3. Tarif progresif, persentase dari tarif yang digunakan lebih besar ketika jumlah pajak
lebih besar.
4. Kurs degresif, persentase dari tarif yang digunakan lebih kecil ketika jumlah yang
digunakan semakin kecil

Sistem pemungutan pajak suatu negara akan sangat berpengaruh terhadap optimalisasi
pemasukan dana ke kas negara. Indonesia menerapkan sistem-sistem berikut dalam pungutan
pajaknya :

1. Self Assessment System, yaitu suatu sistem perpajakan yang memberi kepercayaan
kepada Wajib Pajak untuk memenuhi dan melaksanakan sendiri kewajiban dan hak
perpajakannya.
2. Official Assessment System, yaitu suatu sistem perpajakan di mana inisiatif untuk
memenuhi kewajiban perpajakan berada di pihak fiskus. Dalam sistem inilah fiskus
yang aktif mencari WP untuk di berikan NPWP sampai kepada penetapan jumlah
pajak terutang melaui penerbitan SKP (Surat Ketetapan Pajak).
3. Witholding Assessment System, yaitu sistem perpajakan dimana pihak ketiga
mendapat tugas dan kepercayaan untuk memotong atau memungut suatu persentase
pajak tertentu, terhadap jumlah pembayaran atau transaksi yang dilakukannya dengan
penerima pengahasilan, yaitu Wajib Pajak.

Pajak adalah sumber pendapatan negara yang sangat penting untuk pemerintahan dan
pembangunan nasional. Sehingga Pemerintah menempatkan kewajiban pajak sebagai salah
satu wujud dari kewajiban negara yang merupakan sarana pembiayaan negara dalam
pembangunan nasional dalam rangka mencapai tujuan negara. Pentingnya dan peran strategis
sektor perpajakan dalam pelaksanaan pemerintahan dapat dilihat dalam Anggaran Pendapatan
dan Belanja Negara (APBN) setiap tahun yang disampaikan oleh pemerintah, yaitu
peningkatan persentase kontribusi pajak dari tahun ke tahun.

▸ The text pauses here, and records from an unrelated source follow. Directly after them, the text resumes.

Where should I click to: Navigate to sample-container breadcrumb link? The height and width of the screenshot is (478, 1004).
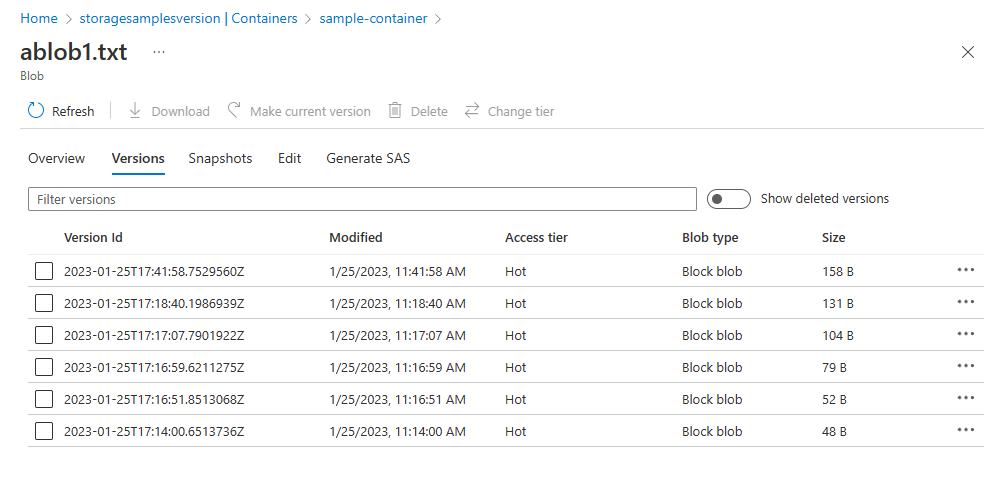(x=373, y=18)
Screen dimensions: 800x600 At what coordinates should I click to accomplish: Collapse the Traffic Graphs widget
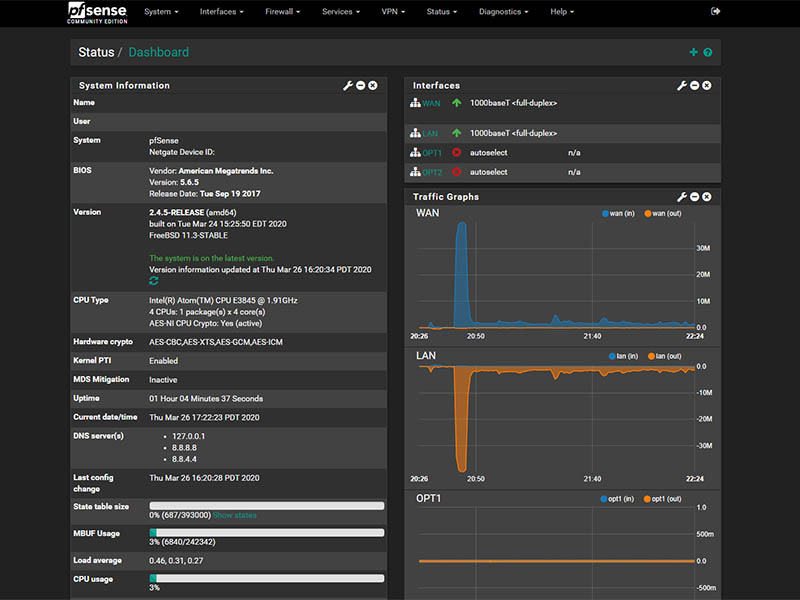click(695, 197)
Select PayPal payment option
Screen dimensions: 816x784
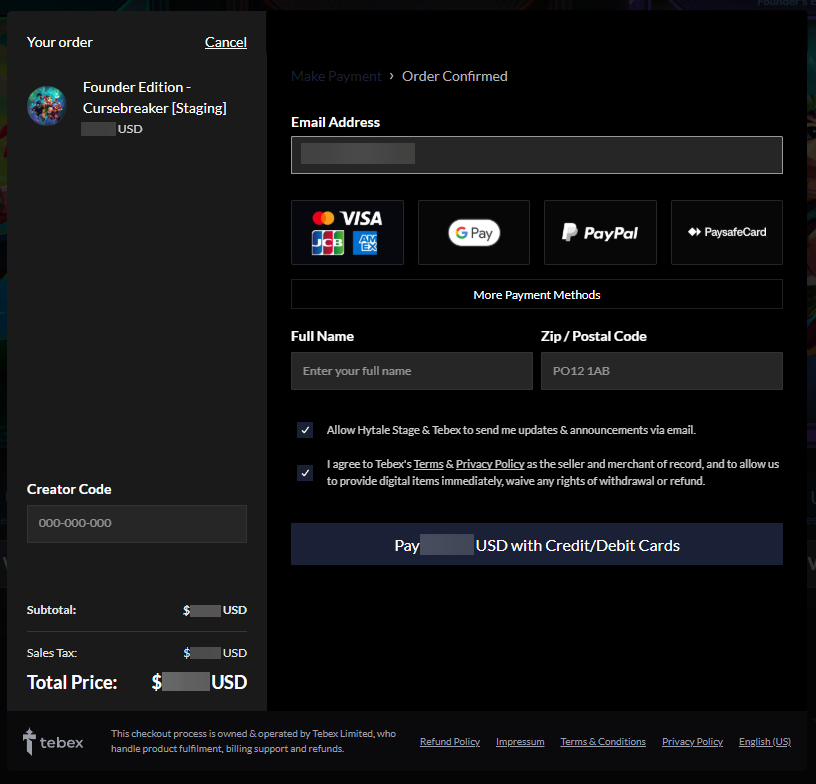(599, 232)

APBN dapat mengacu pada Pasal 23 Ayat 1 UUD 1945 (Perubahan), dimana dinyatakan
bahwa, ”Anggaran pendapatan dan belanja negara sebagai wujud dari pengelolaan keuangan
negara ditetapkan setiap tahun dengan undang-undang dan dilaksanakan secara terbuka dan
bertanggungjawab untuk sebesar-besarnya kemakmuran rakyat”.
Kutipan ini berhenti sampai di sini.